* [Saved data entries]:
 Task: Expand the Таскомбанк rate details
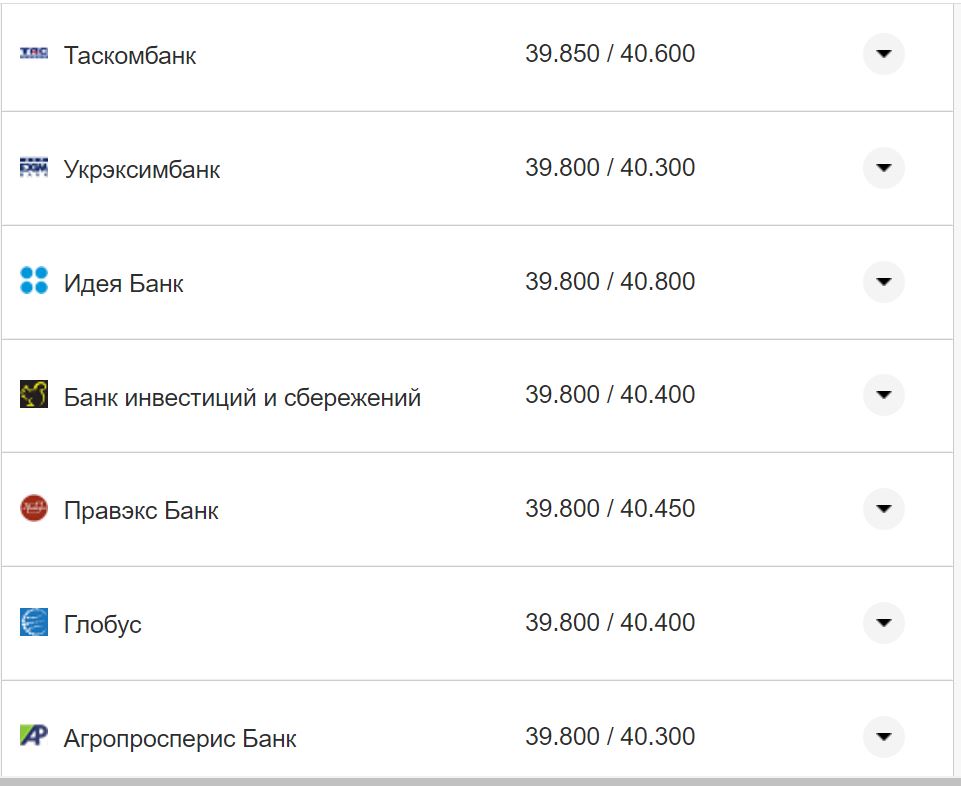click(883, 55)
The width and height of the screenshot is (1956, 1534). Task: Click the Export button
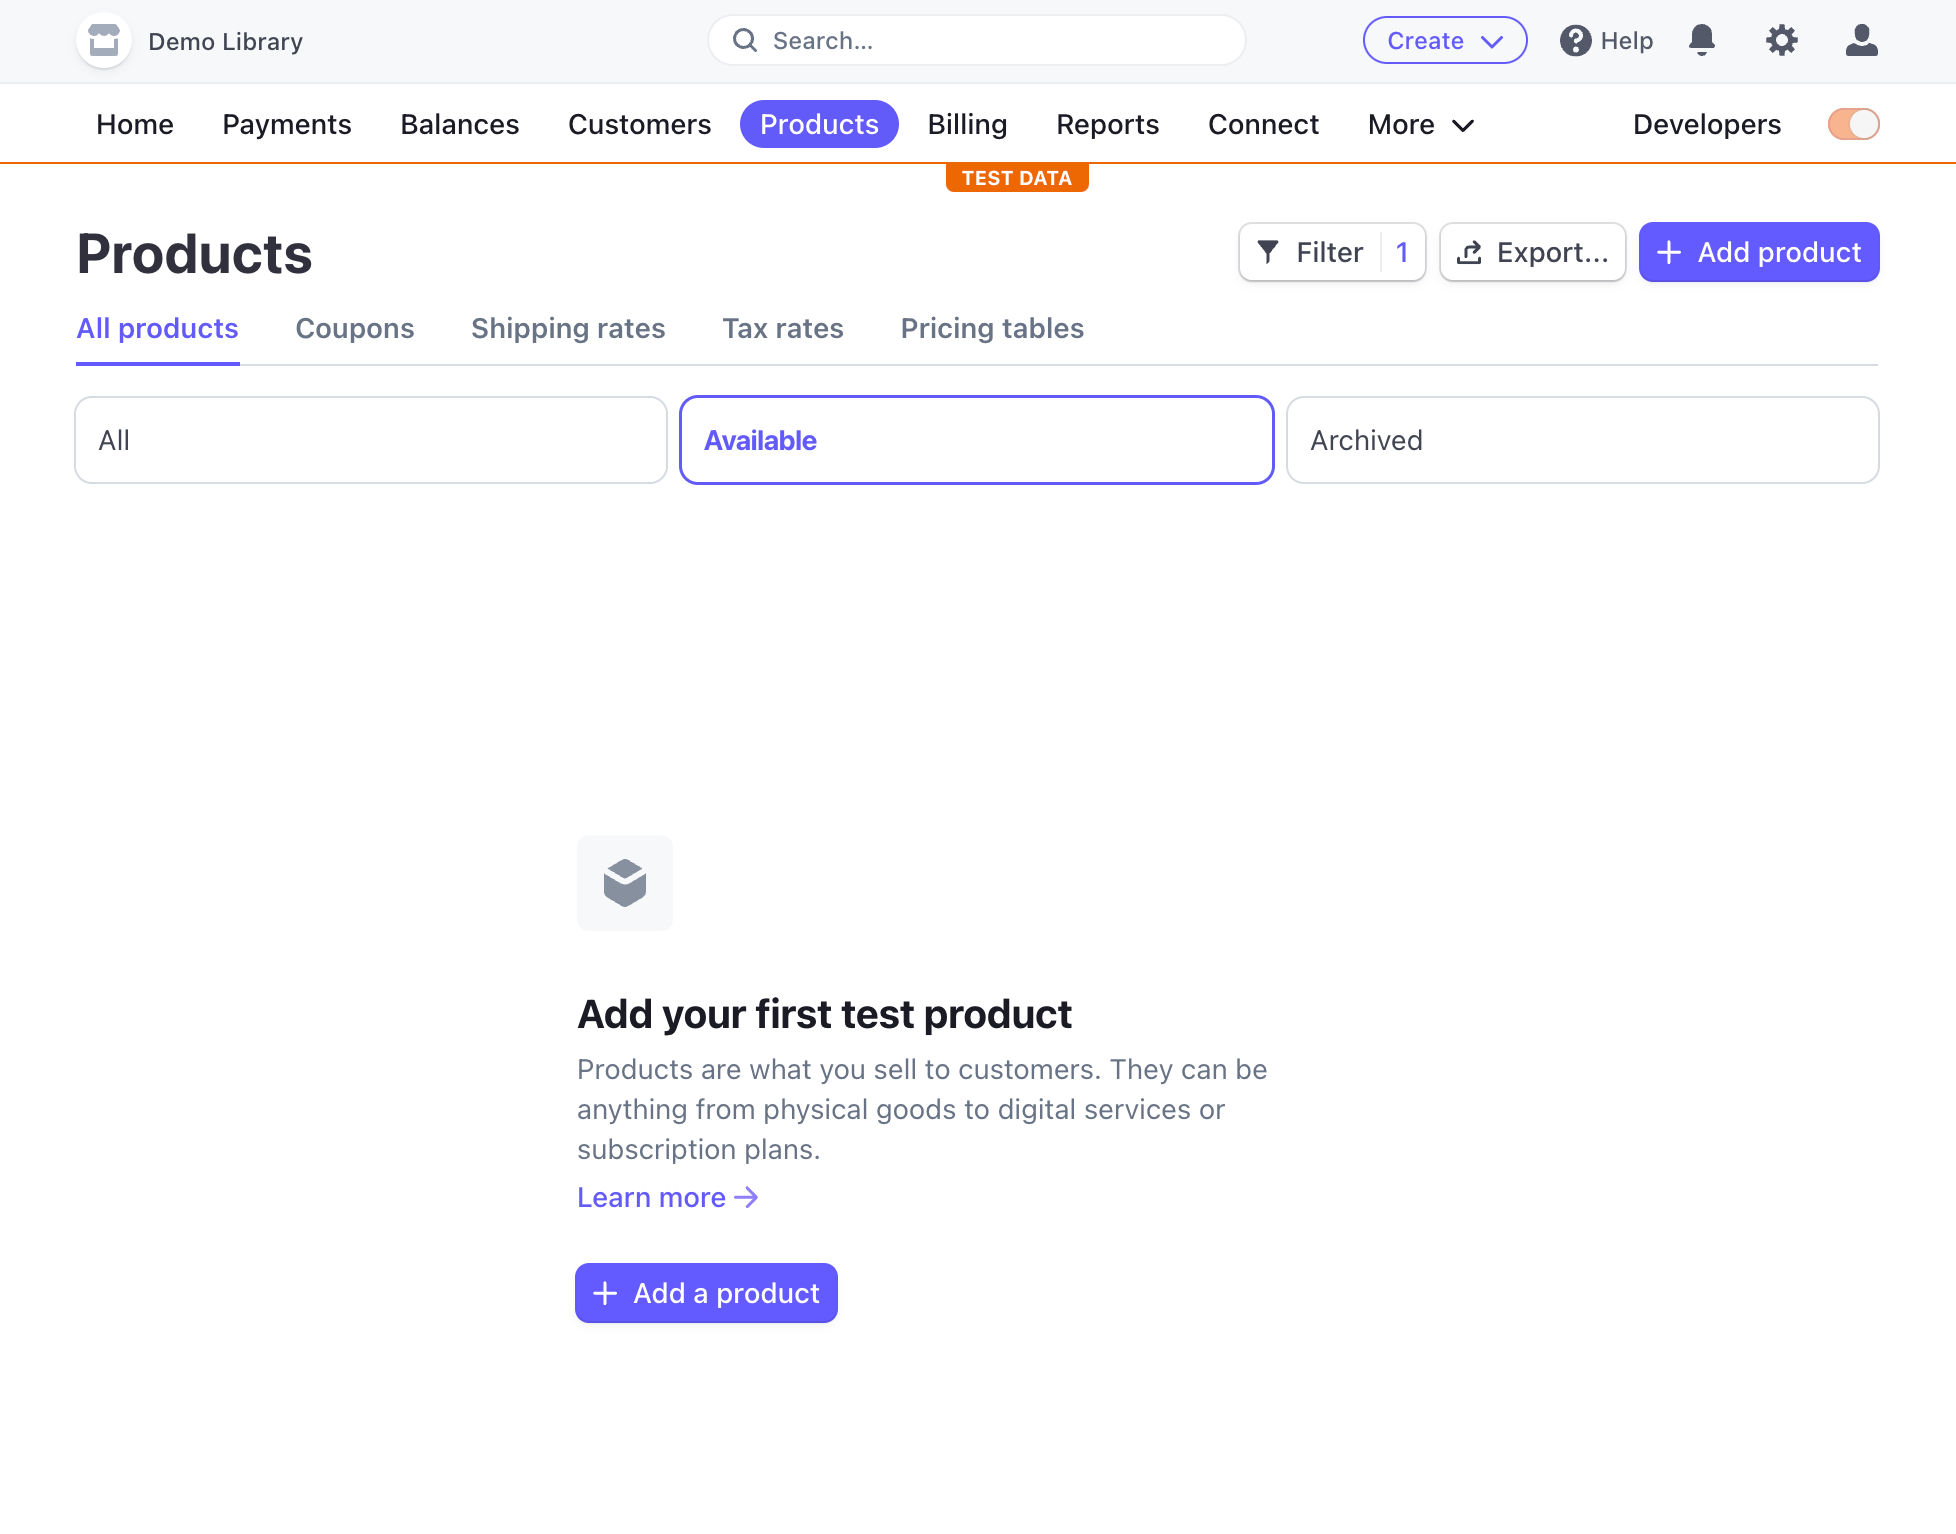[1532, 252]
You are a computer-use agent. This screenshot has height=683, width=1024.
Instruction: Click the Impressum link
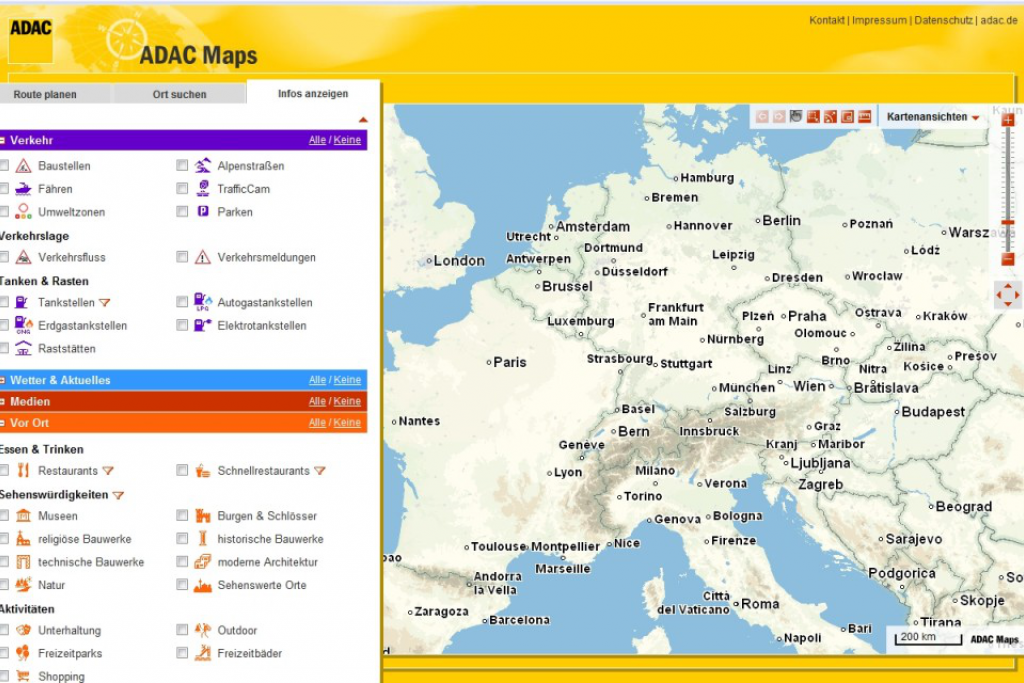coord(879,20)
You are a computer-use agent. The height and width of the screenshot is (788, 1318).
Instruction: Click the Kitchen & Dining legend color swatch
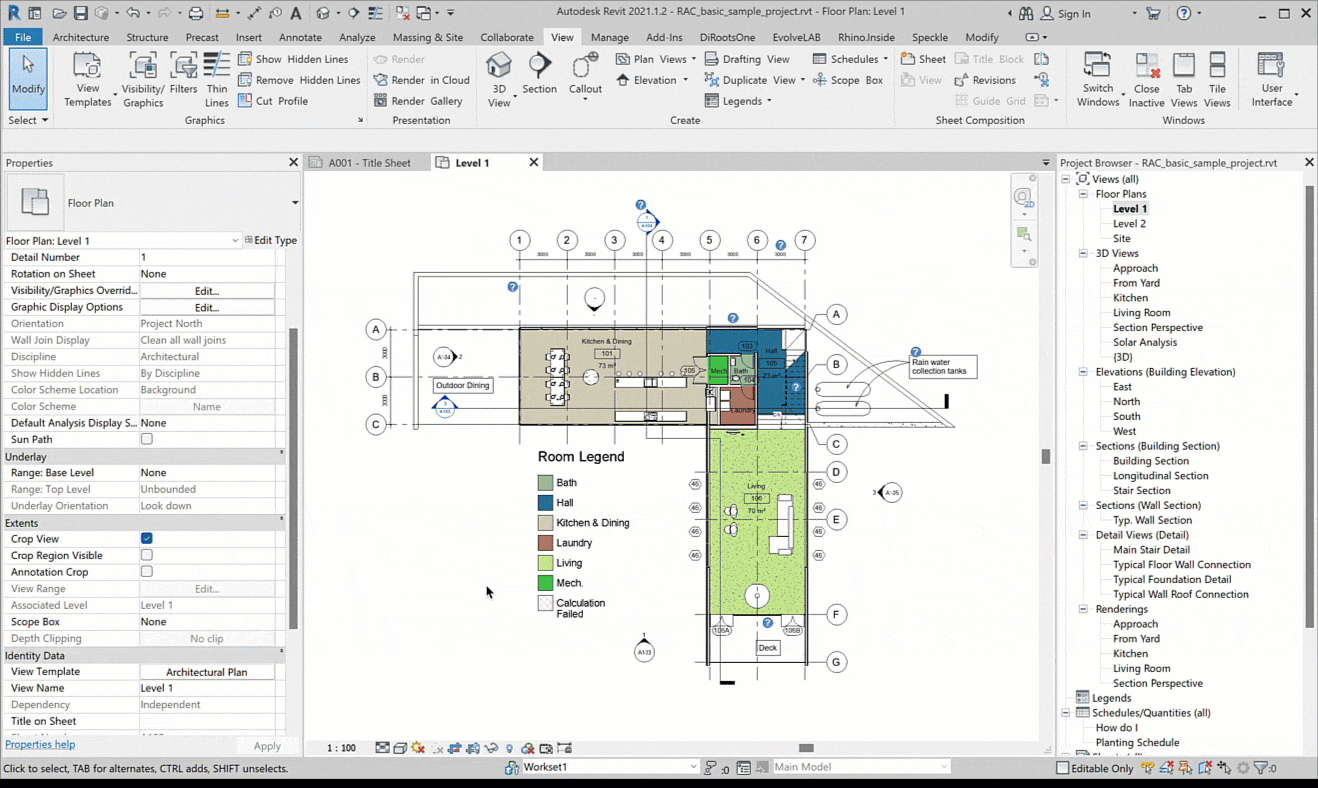pos(545,523)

* [What to produce]: Above are the records; give them all again exactly, apart from the pictures.

* [Response area]:
 Task: Expand the Таскомбанк rate details
click(883, 55)
The width and height of the screenshot is (1956, 1534). Task: Click the Export button
[1532, 252]
You are a computer-use agent. This screenshot has height=683, width=1024.
Instruction: Click the Impressum link
coord(879,20)
You are a computer-use agent. The height and width of the screenshot is (788, 1318).
Instruction: Click the Kitchen & Dining legend color swatch
pos(545,523)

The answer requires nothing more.